A sua última coletânea de contos, Dez de Dezembro, foi publicada em 2013 nos Estados Unidos da América e em 2016 em Portugal, pela Ítaca. Lincoln no Bardo, de 2017, foi a primeira tentativa do autor no romance. Considerado por muitos um dos livros mais aguardados do ano, recebeu críticas elogiosas de jornais como o The New York Times e de autores como Zadie Smith, também nomeada para o Booker Prize, Thomas Pynchon e Jonathan Franzen. Misturando ficção e não-ficção, Lincoln no Bardo passa-se depois da morte do filho de Abraham Lincoln, William Wallace Lincoln, e retrata a dor do presidente dos Estados Unidos da América que, de acordo com relatos da época, terá tido uma depressão. Imaginando que Willie, como William Lincoln era conhecido, ficou preso no bardo, uma espécie de limbo para os budistas tibetanos, Saunders criou um enredo onde os mortos parecem incapazes de aceitar a morte.

Além de ser o segundo romance norte-americano a vencer o Booker Prize, Lincoln no Brado, editado pela Bloomsbury Publishing (com tradução portuguesa da Relógio d’Água), é o terceiro vencedor consecutivo publicado por uma editora independente.

A lista dos seis finalistas do Man Booker Prize foi divulgada a 13 de setembro (CHRIS J RATCLIFFE/AFP/Getty Images)

Além de Saunders, estavam nomeados para o galardão os autores Paul Auster (Estados Unidos da América), com 4 3 2 1 (editado pela Faber & Faber, com tradução portuguesa da ASA), Emily Fridlund (Estados Unidos da América), com History of Wolves (editado pela Weidenfeld & Nicolson), Mohsin Hamid (Paquistão), com Exit West (editado pela Hamish Hamilton), Fiona Mozley (Reino Unido), com Elmet (editado pela JM Originals) e Ali Smith (Reino Unido), com Autumn (editado pela Hamish Hamilton, com tradução portuguesa da Elsinore).

Na altura, o júri descreveu os seis finalistas como “originais” e “inovadores”, e capazes de transmitir uma força única que faz com que seja impossível esquecê-los. “Os seis livros são extraordinários e acima de tudo ousados e adoro o que fazem com a literatura.
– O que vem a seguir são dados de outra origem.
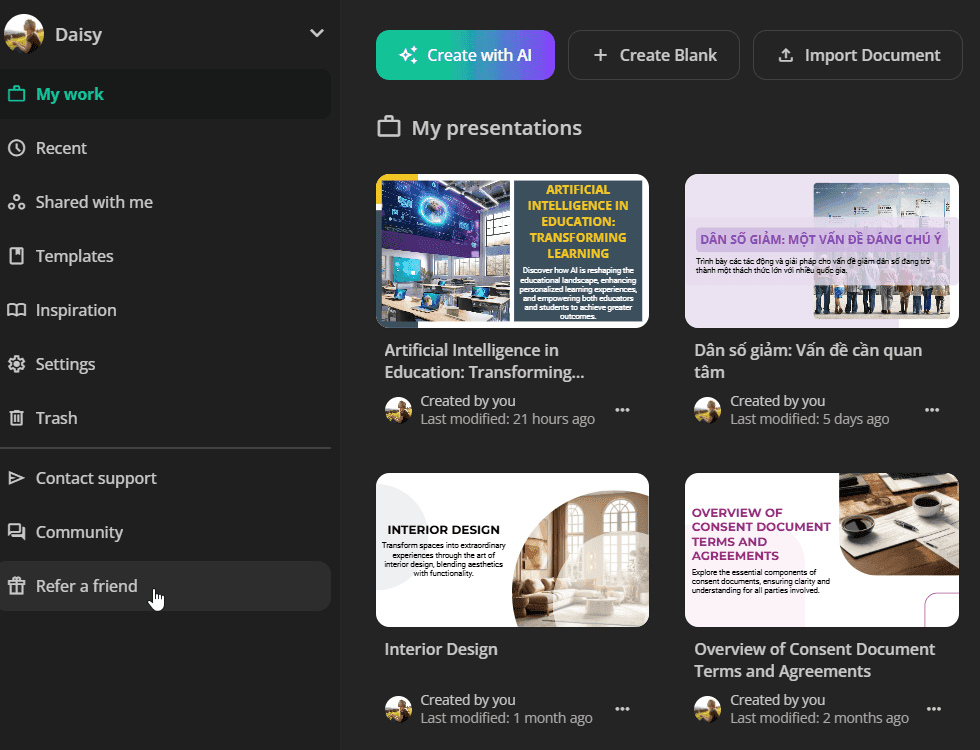Open more options for Dân số giảm presentation

pos(932,410)
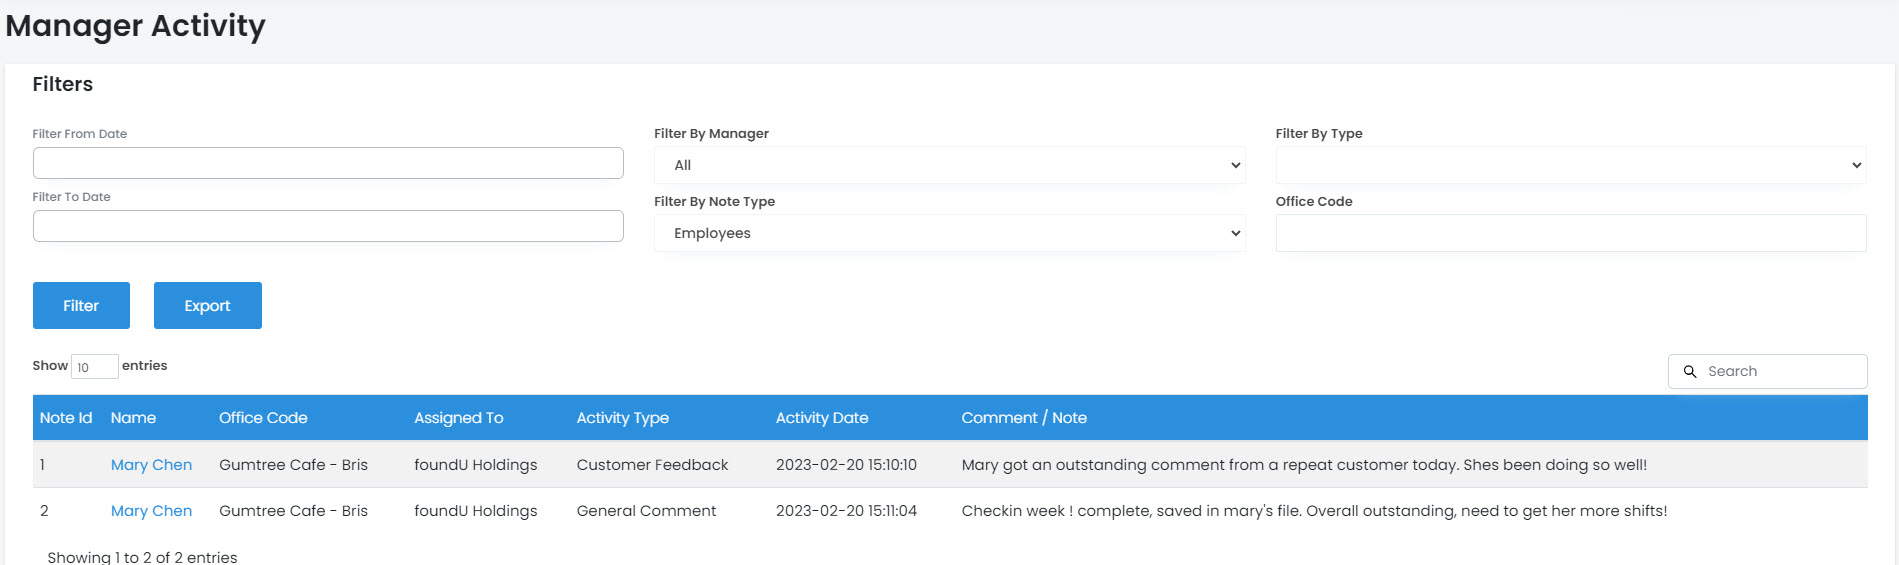Click into the Filter To Date field

(x=328, y=226)
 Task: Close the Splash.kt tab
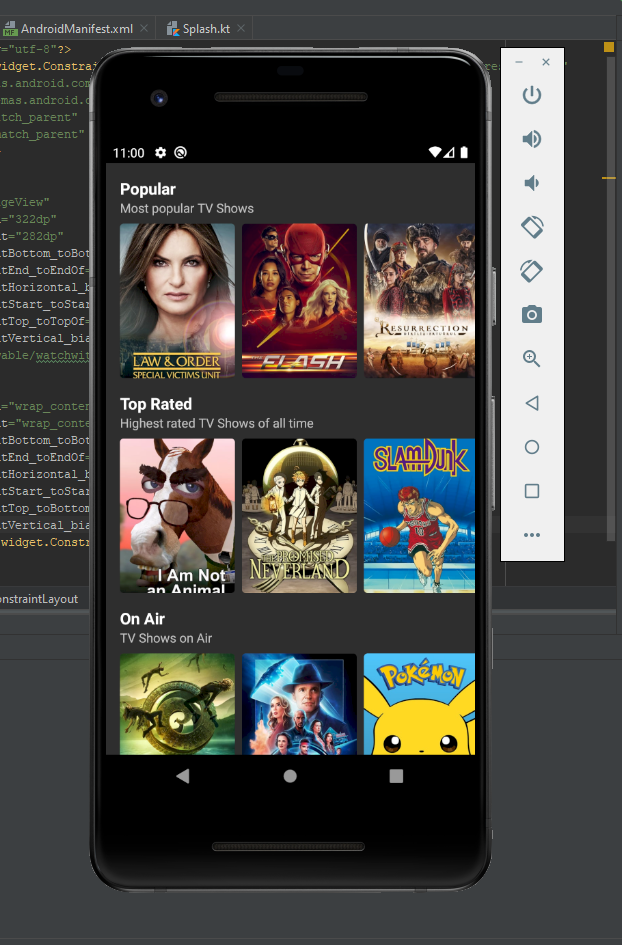click(x=241, y=28)
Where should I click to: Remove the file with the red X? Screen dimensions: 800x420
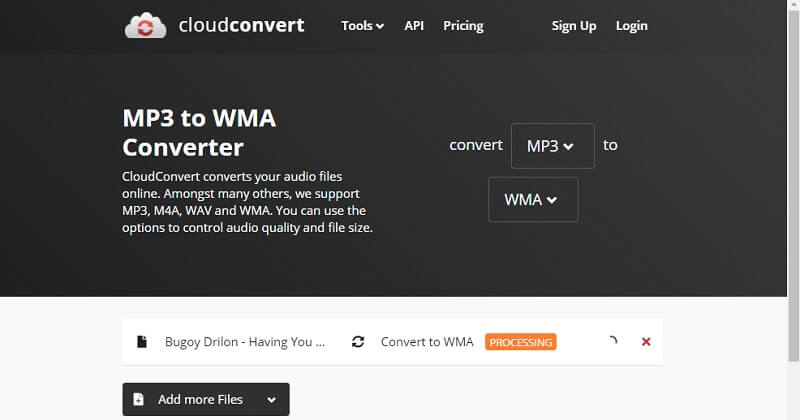click(646, 342)
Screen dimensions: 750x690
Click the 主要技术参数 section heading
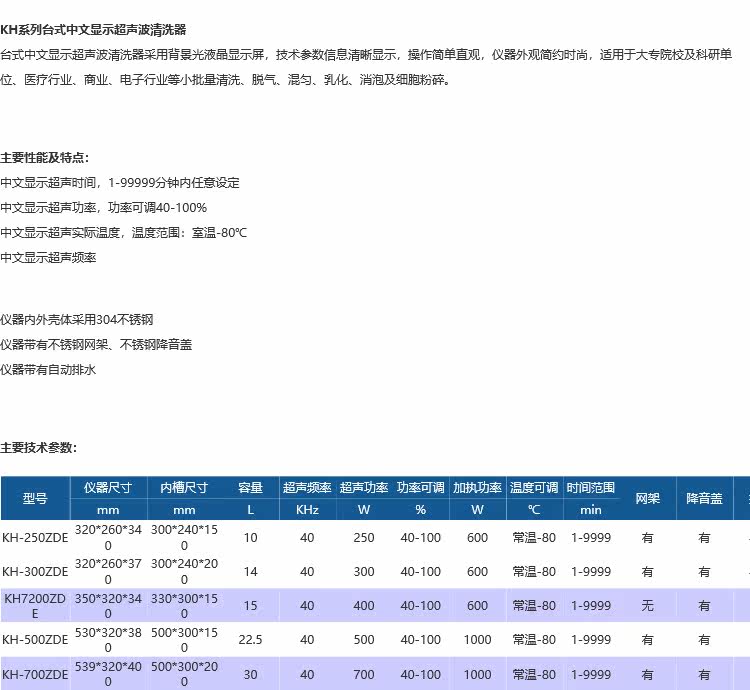(x=38, y=448)
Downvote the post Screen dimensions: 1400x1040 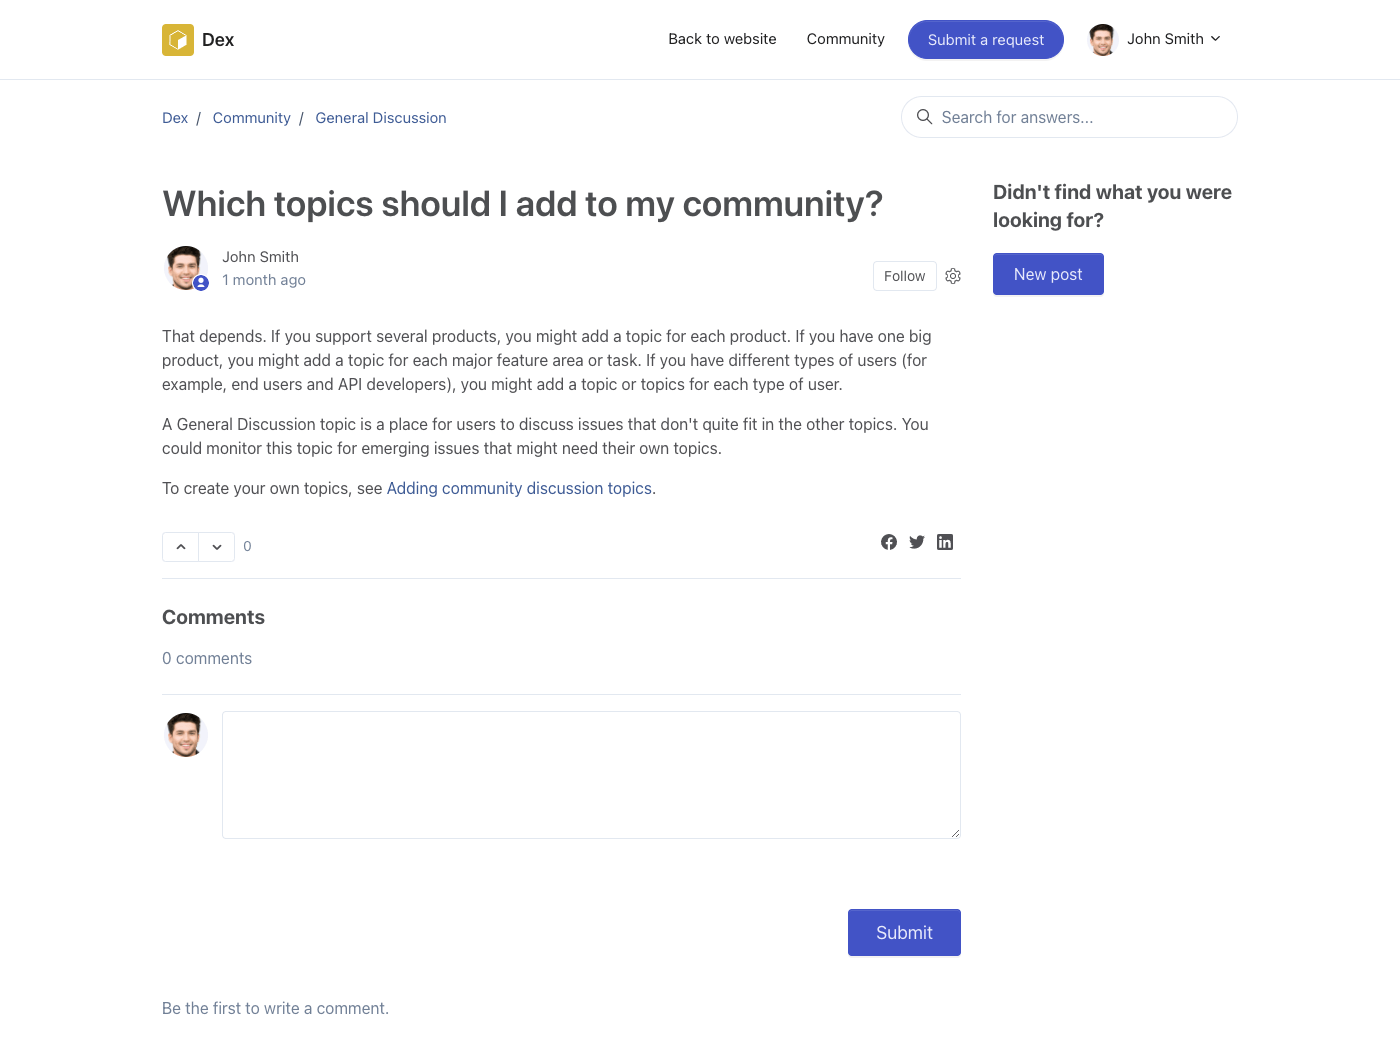point(217,547)
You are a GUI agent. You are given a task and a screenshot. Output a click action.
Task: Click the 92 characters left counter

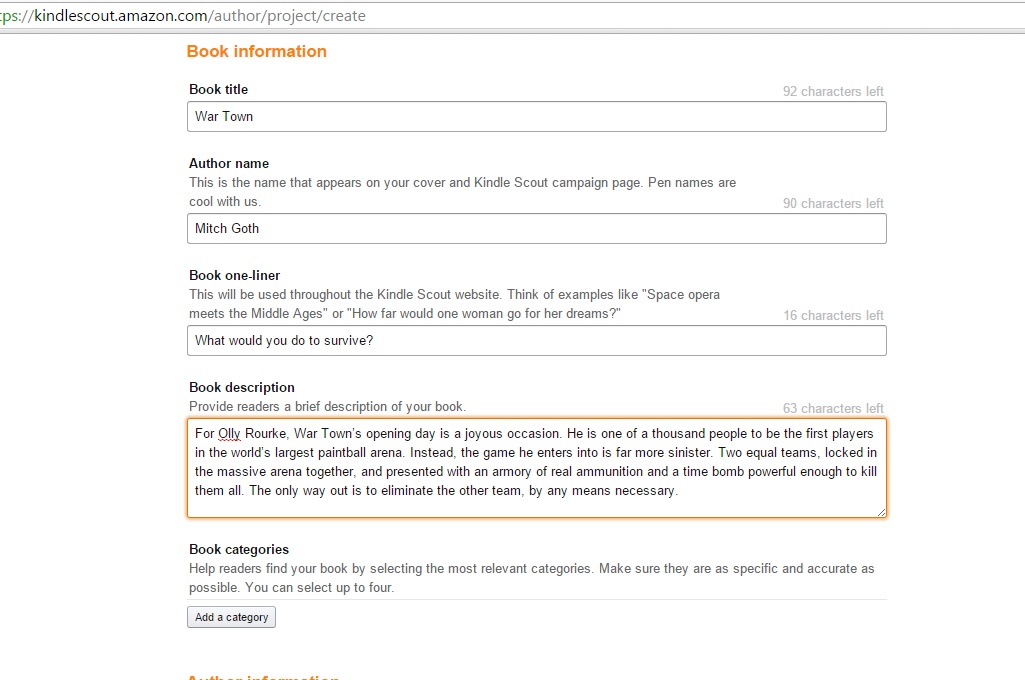[833, 92]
Tentam empurrar os limites relativamente ao que significa um romance e o que um romance diz sobre o mundo atual”, apontou a crítica literária Lilam Azam Zanganeh.

No ano passado, o galardão foi atribuído The Sellout (editado este ano em Portugal pela Elsinore com o título O Vendido), de Paul Beatty. Beatty, foi o primeiro escritor norte-americano a receber o Man Booker Prize, algo que só foi possível depois de as regras terem sido alteradas em 2014. Nesta data, o Booker passou a estar acessível a escritores de qualquer nacionalidade cujas obras tenham sido escritas originalmente em inglês e publicadas por uma editora registada no Reino Unido.